The activity recognition system 102 includes a central processing unit (CPU) 106, an operation panel 108, and a memory 110. The CPU 106 is a processor, computer, microcontroller, or other circuitry that controls the operations of various components such as the operation panel 108, and the memory 110. The CPU 106 may execute software, firmware, and/or other instructions, for example, that are stored on a volatile or non-volatile memory, such as the memory 110, or otherwise provided to the CPU 106. The CPU 106 may be connected to the operation panel 108, and the memory 110, through wired or wireless connections, such as one or more system buses, cables, or other interfaces. In an embodiment of the present disclosure, the CPU 106 may include a custom Graphic processing unit (GPU) server software to provide realtime object detection and prediction, for all cameras on a local network.
The operation panel 108 may be a user interface for the image forming apparatus 100 and may take the form of a physical keypad or touchscreen. The operation panel 108 may receive inputs from one or more users relating to selected functions, preferences, and/or authentication, and may provide and/or receive inputs visually and/or audibly.
The memory 110, in addition to storing instructions and/or data for use by the CPU 106 in managing operation of the image forming apparatus 100, may also include user information associated with one or more users of the image forming apparatus 100. For example, the user information may include authentication information (e.g. username/password pairs), user preferences, and other user-specific information. The CPU 106 may access this data to assist in providing control functions (e.g. transmitting and/or receiving one or more control signals) related to operation of the operation panel 108, and the memory 110.

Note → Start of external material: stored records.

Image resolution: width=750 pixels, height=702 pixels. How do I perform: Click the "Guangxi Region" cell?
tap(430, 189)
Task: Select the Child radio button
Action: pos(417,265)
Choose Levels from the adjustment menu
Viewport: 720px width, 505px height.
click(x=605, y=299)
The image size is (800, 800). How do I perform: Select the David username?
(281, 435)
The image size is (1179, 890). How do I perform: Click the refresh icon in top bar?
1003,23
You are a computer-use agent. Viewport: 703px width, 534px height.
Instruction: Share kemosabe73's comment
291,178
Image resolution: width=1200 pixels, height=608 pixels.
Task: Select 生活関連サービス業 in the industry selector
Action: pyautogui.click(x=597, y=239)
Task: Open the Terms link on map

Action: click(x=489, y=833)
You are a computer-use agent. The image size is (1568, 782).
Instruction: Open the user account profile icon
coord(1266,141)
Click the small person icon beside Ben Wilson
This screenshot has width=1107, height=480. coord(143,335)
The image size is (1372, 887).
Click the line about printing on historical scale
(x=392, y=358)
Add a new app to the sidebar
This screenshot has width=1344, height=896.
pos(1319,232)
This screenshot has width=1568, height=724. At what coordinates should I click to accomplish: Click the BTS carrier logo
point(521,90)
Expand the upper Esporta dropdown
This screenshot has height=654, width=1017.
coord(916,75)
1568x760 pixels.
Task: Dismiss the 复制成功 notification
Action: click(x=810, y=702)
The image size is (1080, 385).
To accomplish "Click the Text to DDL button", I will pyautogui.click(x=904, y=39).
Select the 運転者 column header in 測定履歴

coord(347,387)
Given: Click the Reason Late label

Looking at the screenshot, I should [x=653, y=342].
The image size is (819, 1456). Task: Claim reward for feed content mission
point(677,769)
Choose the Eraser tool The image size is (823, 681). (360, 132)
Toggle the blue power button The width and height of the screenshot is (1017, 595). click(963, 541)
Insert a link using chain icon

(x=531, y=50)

The imaging device 101 and the activity recognition system 102 may be controlled/operated by the computing device 103. Examples of the computing device 103 include a smartphone, a personal computer, a laptop, and the like. The computing device 103 enables the user/operator to view and save the videos captured by the imaging device 101, and access the videos/images processed by the activity recognition system 102. The computing device 103 may execute a mobile application of the activity recognition system 102 so as to enable a user to access and process the video stream captured by the imaging device 101.
In an embodiment, the camera 101, the activity recognition system 102, and the computing device 103 may be integrated in a single device, where the single device is a portable smartphone having a built-in camera and a display.
FIG. 2 illustrates the activity recognition system 102 for recognizing one or more human actions and activity in the video stream captured by the imaging device 101, in accordance with an embodiment of the present disclosure.
The activity recognition system 102 includes the CPU 106 that includes a classifier 202 that is operable to analyze each frame of the video stream to determine at least one action region of interest, wherein the at least one region of interest comprise at least one object. The action region of interest refers to a rectangular area in each frame of the video stream, where in the at least one object is seen and one or more actions take place. In an example, the at least one object may be a person, objects such as clothing items, groceries, wallet and so forth, and one or more actions may include a person taking out wallet from its pocket, the person walking in a queue, the person swiping a credit card, and the like. Each action can be used as a building block for process model extraction, wherein a process can be expressed as a chain of actions.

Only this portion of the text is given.